Андрей Малахов. Фото: Лена Авдеева
ДОСЬЕ
Андрей Малахов
Тележурналист, коллекционер
1972 — родился в городе Апатиты Мурманской области
1995 — окончил факультет журналистики МГУ
1992−2017 — работал на Первом канале российского телевидения, вел разные программы, в их числе ток-шоу «Большая стирка», «Пусть говорят», «Сегодня вечером с Андреем Малаховым»
С 2017 сотрудничает с ВГТРК: на канале «Россия-1» выходит его шоу «Привет, Андрей!», ведет программу «Танцы со звездами»
По словам самого тележурналиста, опубликованным на его персональном сайте malahov.ru, за годы работы в «Останкине» был награжден 553 разными премиями шоу-бизнеса
Вас часто можно видеть на ярмарках современного искусства, и многие галеристы хвастают вашим именем перед покупателями. Вам делают скидки? Ведь получается, вы выступаете как рекламный агент?
Вы задели больную тему. Я все чаще и чаще слышу, что мое имя в мире российского современного искусства используется как приманка. Причем, конечно, никаких скидок я не получаю. И более того, в последнее время цену мне называют в два раза больше реальной. Поэтому я даже, признаюсь честно, иногда посылаю вместо себя друзей. В этом, мне кажется, отразилась проблема современного российского искусства: оно немножко местечковое. У нас нет рынка работы с художниками, никто их не ведет, не лелеет, они все похожи на талантливых, но заброшенных детей из детского дома.

(Сохранённые записи)
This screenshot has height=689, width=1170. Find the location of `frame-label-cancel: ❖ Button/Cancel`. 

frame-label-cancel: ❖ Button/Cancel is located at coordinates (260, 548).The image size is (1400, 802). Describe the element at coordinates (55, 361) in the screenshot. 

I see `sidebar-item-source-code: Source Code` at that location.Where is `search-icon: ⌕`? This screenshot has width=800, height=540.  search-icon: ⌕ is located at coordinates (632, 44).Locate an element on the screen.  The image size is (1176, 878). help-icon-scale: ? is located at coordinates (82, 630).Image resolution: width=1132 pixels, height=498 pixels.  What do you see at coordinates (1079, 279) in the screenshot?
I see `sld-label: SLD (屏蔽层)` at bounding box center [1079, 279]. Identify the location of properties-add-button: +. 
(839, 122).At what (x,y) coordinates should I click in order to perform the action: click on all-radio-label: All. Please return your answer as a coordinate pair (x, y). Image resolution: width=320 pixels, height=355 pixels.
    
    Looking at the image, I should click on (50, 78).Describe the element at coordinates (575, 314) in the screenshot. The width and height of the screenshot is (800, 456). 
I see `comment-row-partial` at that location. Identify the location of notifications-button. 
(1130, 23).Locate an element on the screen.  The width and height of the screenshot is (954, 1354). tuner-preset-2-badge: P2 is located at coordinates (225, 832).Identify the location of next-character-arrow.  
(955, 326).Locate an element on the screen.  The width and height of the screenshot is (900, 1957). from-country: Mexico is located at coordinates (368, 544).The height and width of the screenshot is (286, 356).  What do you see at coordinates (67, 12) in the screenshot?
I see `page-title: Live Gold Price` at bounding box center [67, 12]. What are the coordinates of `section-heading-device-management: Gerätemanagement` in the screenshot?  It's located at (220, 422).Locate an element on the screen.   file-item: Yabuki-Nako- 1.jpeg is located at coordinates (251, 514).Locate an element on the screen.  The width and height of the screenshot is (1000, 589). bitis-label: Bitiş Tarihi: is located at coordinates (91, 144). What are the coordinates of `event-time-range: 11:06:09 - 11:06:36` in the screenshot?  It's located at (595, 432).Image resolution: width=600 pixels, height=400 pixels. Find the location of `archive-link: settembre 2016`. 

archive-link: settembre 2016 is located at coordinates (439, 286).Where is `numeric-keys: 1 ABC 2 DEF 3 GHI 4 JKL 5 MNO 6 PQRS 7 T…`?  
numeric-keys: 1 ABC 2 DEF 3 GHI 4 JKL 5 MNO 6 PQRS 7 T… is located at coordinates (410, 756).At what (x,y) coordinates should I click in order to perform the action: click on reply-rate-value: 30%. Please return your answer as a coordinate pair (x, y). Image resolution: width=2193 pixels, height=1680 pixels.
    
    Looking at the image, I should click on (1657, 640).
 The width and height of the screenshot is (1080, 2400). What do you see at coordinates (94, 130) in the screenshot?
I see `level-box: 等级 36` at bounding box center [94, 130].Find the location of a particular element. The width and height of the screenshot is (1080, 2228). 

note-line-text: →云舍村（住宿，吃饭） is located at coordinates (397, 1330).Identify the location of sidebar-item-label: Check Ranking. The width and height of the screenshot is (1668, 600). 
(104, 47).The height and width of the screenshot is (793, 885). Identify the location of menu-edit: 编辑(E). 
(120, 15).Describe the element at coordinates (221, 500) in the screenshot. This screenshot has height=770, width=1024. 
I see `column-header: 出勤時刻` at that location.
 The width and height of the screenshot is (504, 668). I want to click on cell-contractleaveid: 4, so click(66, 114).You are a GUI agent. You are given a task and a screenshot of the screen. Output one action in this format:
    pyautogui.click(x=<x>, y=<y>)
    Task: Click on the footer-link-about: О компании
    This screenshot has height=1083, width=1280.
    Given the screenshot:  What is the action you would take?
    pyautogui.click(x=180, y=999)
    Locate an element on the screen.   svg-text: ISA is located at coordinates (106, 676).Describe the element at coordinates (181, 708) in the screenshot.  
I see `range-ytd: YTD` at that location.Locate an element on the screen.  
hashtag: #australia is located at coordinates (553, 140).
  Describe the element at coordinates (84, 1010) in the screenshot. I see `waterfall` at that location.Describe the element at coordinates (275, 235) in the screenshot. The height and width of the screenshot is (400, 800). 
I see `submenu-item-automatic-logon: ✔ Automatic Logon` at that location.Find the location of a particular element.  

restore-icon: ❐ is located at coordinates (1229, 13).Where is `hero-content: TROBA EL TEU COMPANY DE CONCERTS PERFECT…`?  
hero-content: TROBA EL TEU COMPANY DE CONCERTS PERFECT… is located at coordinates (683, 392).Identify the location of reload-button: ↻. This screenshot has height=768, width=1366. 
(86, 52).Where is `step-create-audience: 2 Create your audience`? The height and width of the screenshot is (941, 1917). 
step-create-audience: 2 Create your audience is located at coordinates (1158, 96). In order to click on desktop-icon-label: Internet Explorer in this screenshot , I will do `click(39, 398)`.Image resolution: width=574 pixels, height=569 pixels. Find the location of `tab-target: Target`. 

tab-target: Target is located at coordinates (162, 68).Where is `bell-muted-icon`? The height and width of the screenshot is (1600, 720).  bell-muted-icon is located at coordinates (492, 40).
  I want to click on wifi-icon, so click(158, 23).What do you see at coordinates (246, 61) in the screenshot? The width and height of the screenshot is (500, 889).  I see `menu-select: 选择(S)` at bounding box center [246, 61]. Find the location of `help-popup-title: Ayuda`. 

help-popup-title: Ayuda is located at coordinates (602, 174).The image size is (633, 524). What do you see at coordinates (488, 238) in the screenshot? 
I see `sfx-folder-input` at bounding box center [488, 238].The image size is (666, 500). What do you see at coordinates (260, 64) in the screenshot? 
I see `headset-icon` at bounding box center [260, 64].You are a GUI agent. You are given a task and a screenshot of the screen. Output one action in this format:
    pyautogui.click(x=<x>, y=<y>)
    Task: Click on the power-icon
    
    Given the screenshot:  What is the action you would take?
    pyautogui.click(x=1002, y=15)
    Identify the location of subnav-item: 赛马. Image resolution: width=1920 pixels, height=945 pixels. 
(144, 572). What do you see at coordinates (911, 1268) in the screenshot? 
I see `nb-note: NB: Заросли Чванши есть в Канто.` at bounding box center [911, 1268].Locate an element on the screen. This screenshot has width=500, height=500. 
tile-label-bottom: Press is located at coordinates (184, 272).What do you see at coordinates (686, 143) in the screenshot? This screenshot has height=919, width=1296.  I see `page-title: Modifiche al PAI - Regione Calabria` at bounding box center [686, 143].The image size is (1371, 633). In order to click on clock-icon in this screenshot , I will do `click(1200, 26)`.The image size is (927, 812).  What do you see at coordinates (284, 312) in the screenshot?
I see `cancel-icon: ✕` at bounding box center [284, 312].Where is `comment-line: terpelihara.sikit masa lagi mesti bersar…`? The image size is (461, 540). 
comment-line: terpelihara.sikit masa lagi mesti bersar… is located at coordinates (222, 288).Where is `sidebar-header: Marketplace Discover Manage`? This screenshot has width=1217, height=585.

Задание: Продолжите интервью с Андреем Малаховым о современном искусстве сразу после его последнего предложения.

Ответ к заданию:
Вы понимаете, что сейчас обидели сразу человек сто галеристов?
Пусть они мне тогда назовут имена художников, которых они взяли 10–15 лет назад и вели эти годы, и покажут рост цен на них, рост цитирования, их международные выставки, кто из них доехал до Art Basel. Это же целая работа, понимаете! Я не собирался быть флагманом коллекционирования российского современного искусства. Я же просто его тихо-мило поддерживал, покупал, хотел сделать какую-то коллекцию. Когда она разрослась, планировал подарить ее в будущем родному городу.
Но вот вам пример отношения галеристов к нам, российским коллекционерам. Идет ярмарка молодого современного искусства в Музее Москвы параллельно с Cosmoscow. Я в 10 утра, еще до начала, пробегаю быстро (у меня есть 15 минут, потому что парковаться там нельзя, это все неудобно) и вижу работы одного мальчика. Я думаю: «Симпатично. Правда, Дэниел Аршам уже это делал, но Дэниел Аршам — $150 тыс., а это — 5 тыс. руб. Ну, нужно поддержать, дать крылья молодому автору». Я зарезервировал эти работы, а когда за ними вернулся, мне говорят: «Ой, вы знаете, а у нас приходил посол Катара, мы не могли ему отказать, поэтому мы ему продали».
Кошмар!
Мы как будто в конце 1980-х — начале 1990-х, и любой иностранец, который заходит в галерею, — он главный. «Возьмите нас! Вывезите куда-нибудь! Покажите нас в Дубае, в Катаре!» Речь именно про работу с художниками, а это все непросто, и выхода из ситуации я вам сейчас не могу подсказать.
Валерий Чтак. Nepravda. 2003. Фото: Коллекция Андрея Малахова
А кто вас подсадил на искусство? Были ли у вас консультанты или проводники? Как вы вообще вдруг очутились в роли коллекционера?
Понятно, что все идет из детства. Когда родители выписывают тебе кучу журналов, один из которых — «Юный художник» (хоть это и самый неинтересный был журнал из тех, что они выписывали), образы, которые он транслировал, все равно остаются в памяти.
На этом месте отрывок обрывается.